You could say the same about many people in the chat and reading this newsletter.
We got a jam-packed newsletter this morning. I will talk about the impending roster decision with Gary Sánchez and the promotion of Mark Vientos. But first, let’s re-live last night’s awesome win.
🍎 RAISE THE APPLE: A few days ago the Mets hadn’t hit a home run in 56 innings. This is why baseball can drive you insane. Last night, they hit three in the final four frames to overcome three deficits and send the few brave souls who hung around at Citi Field home in a euphoric state. Any one of these home runs could turn into a season-turning moment; it took all three to make it possible that any of them might be.
❶ First, it seemed the night would be defined by Mark Vientos, whose two-run homer in the seventh inning was the exact infusion of life the offense has desperately been seeking and exactly why he found himself in the lineup after being called up from Triple-A earlier in the day.

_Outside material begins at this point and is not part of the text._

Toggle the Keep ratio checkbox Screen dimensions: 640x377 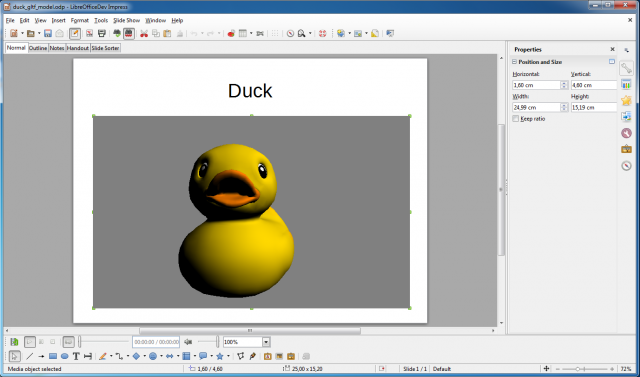pyautogui.click(x=516, y=119)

❷ Next, it seemed like the demons of 2023 would take away any chance of fun. As quick as the Mets tied it, Adam Ottavino coughed up the lead and the Amazins eventually found themselves down three runs and one out away from their 17th loss in 23 games. That is, until Francisco Álvarez’s had his say.
❸ Finally, it still felt like the Rays were too good or the Mets too bad for this game to end with New York in the lead. But down two runs in the 10th, Pete Alonso landed the knockout punch.
Three swings like three shots of vodka, and the New York Mets and their fans finally had something to feel good about. Especially so when you consider the start they received from Kodai Senga that preceded all of the fireworks.
🇯🇵 STRIKEOUT KING: Yes, before the home runs, it was Kodai Senga making a statement to his teammates and his family seeing him pitch for the first time in his new city that he can pitch as if he’s the ace of this staff.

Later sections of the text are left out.